Io a Milano non sogno più è un cortometraggio in quattro capitoli realizzato dall’artista Raffaele Cirianni, in occasione della residenza Sguardi Urbani presso Casa degli Artisti, Milano. Nato inizialmente con la prerogativa di essere un archivio onirico allo scopo di mappare quei sogni che spingono giovani da tutta Italia a migrare dalle loro città di origine alla metropoli di Milano, questo progetto si è velocemente trasformato in una ricerca sui sogni che nella città vengono, invece, a morire.
Cirianni da artista torinese ha sperimentato su di sé le dicotomie dell’aura utopica che abita il capoluogo lombardo, iniziando così un’inchiesta che parte dalla questione del pendolarismo, passando alla speculazione edilizia del quartiere Isola e concludendosi con esempi di mutuo appoggio e resistenza alla gentrificazione e al caro vita, come le proteste di Piazza Leonardo, soprannominate dalla cronaca “la protesta delle tende”.

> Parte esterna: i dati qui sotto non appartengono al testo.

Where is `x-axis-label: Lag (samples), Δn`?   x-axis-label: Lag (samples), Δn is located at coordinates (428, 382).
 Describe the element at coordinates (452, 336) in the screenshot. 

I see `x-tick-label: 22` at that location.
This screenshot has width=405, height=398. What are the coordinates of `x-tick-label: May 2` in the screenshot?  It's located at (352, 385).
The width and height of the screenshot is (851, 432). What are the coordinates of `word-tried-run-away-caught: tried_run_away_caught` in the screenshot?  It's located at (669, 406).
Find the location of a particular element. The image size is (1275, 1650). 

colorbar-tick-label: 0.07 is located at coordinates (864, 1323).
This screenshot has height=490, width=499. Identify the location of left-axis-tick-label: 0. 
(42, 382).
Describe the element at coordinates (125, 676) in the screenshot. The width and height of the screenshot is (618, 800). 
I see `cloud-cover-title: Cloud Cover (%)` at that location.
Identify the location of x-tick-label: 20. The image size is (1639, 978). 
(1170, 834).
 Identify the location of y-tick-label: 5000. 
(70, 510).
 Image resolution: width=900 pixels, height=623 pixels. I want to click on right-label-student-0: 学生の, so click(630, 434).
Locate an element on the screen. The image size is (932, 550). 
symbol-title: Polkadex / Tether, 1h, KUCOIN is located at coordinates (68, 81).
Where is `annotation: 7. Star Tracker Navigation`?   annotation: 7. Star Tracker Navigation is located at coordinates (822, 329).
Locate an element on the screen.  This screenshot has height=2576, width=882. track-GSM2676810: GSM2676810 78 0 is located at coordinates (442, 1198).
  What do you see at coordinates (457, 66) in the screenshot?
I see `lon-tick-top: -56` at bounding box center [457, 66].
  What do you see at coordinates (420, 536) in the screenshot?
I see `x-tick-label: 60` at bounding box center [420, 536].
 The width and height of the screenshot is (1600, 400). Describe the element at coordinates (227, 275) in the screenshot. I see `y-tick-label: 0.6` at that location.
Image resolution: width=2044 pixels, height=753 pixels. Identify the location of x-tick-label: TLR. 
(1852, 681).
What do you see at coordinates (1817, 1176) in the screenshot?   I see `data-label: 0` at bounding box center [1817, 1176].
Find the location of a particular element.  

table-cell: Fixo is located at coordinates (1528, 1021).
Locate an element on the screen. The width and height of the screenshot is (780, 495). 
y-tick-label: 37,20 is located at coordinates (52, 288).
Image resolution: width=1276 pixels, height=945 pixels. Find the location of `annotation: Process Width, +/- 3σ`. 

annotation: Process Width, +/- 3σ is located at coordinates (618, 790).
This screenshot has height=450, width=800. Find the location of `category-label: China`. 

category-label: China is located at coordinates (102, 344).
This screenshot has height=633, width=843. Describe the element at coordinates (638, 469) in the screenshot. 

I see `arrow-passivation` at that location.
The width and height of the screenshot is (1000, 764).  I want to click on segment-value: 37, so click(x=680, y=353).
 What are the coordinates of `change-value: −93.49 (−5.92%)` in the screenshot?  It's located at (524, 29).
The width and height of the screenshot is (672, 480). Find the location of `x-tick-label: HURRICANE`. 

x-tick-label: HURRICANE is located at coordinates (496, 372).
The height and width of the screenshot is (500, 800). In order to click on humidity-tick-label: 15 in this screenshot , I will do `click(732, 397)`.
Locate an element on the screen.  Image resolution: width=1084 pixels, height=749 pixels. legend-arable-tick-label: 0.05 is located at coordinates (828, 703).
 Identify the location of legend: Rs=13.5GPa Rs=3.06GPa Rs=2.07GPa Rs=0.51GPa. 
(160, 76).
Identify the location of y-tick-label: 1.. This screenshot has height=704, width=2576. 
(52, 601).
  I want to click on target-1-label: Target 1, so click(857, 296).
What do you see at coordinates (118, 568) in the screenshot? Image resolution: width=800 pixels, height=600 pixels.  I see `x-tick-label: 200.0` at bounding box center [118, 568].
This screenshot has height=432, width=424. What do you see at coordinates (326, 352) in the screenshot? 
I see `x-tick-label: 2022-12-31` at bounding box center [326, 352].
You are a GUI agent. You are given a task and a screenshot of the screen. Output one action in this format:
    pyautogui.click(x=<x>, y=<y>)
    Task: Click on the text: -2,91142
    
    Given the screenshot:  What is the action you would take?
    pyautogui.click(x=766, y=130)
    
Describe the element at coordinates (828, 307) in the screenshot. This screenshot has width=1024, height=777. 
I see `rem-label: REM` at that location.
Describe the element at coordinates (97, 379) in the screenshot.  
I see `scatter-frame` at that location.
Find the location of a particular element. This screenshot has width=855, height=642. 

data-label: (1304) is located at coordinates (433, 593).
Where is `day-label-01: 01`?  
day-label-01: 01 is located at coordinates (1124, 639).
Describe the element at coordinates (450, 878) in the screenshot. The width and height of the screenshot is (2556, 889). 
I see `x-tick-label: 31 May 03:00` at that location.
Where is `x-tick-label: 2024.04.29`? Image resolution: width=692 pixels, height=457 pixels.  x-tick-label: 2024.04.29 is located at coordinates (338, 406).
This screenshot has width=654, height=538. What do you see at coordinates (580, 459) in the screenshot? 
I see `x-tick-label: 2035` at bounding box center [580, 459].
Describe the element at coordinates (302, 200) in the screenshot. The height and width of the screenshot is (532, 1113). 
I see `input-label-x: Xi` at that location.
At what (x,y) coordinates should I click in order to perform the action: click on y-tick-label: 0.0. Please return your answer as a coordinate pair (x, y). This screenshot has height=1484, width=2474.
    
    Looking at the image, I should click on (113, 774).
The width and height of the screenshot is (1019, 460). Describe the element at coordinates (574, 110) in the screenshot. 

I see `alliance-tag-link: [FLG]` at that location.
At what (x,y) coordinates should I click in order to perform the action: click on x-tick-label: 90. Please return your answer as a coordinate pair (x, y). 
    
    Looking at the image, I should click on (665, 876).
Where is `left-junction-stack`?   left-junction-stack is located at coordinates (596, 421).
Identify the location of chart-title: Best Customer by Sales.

La formula dell’indagine che dà vita alla narrazione è ispirata da esperienze filmiche di Dziga Vertov (L’uomo con la macchina da presa, 1929), Walter Ruttmann (Berlino – Sinfonia di una grande città, 1927) dove la descrizione delle città di Berlino e Mosca viene rappresentata in maniera celebrativa e altisonante durante il periodo di crescita ed espansione delle metropoli moderne.
Nel video Cirianni si pone in contrasto con l’idea della grande città come serbatoio di sogni mettendo in atto una contro-narrazione che mostra come questo modello di città crei disparità sociali, privatizzazione ed espansione capitalistica del suolo pubblico con la conseguente speculazione edilizia e immobiliare.
Per esempio, il quartiere di Isola è esplicativo delle idiosincrasie della crescita capitalistica e finanziaria, incarnate dalla spudorata vendita del suolo pubblico a favore della privatizzazione e il conseguente inganno del modello “green” finanziato dai grandi colossi petroliferi.
Per raccontare questa città, dove i processi onirici sono interrotti, viene messo in atto un processo di contro-narrazione, che è anche estetico, in cui una macchina da presa obsoleta, il bianco e nero e la formula del documentario di inchiesta indipendente, fanno da contuttori dello sguardo schiacciato dall’imponenza del progresso simboleggiato dai grattacieli che rappresentano il modello distopico contemporaneo.
La colonna sonora che fa da sottofondo al video è una canzone trap/drill, genere musicale molto in voga in questo momento storico, prodotta da El Bandito.
L’inchiesta non pone quindi una soluzione, ma si presenta come una domanda aperta che trova un’unica luce di speranza nelle pratiche di cura e di mutuo appoggio, forme di resistenza collettiva schierate per contrastare le distopiche utopie di cui Milano si fa portatrice.
Tornando sul treno verso Torino ci lasciamo alle spalle la città milanese, il sogno può nel viaggio essere messo in pausa, per poi essere ripreso il giorno dopo, quando nuovamente saremo spinti verso la direzione opposta. Durante la permanenza tutte le persone che incontreremo fanno parte di un agglomerato familiare, ma allo stesso tempo distante, che però crea, almeno per un momento, un microcosmo di pratiche di cura e scambio; resistere ed esistere. Dentro alla città che stiamo momentaneamente lasciando si trovano le discrepanze e le contraddizioni che fanno di Milano sia portatrice di un desiderio raggiungibile sia la causa del movimento insonne di chi non riesce più a sognare.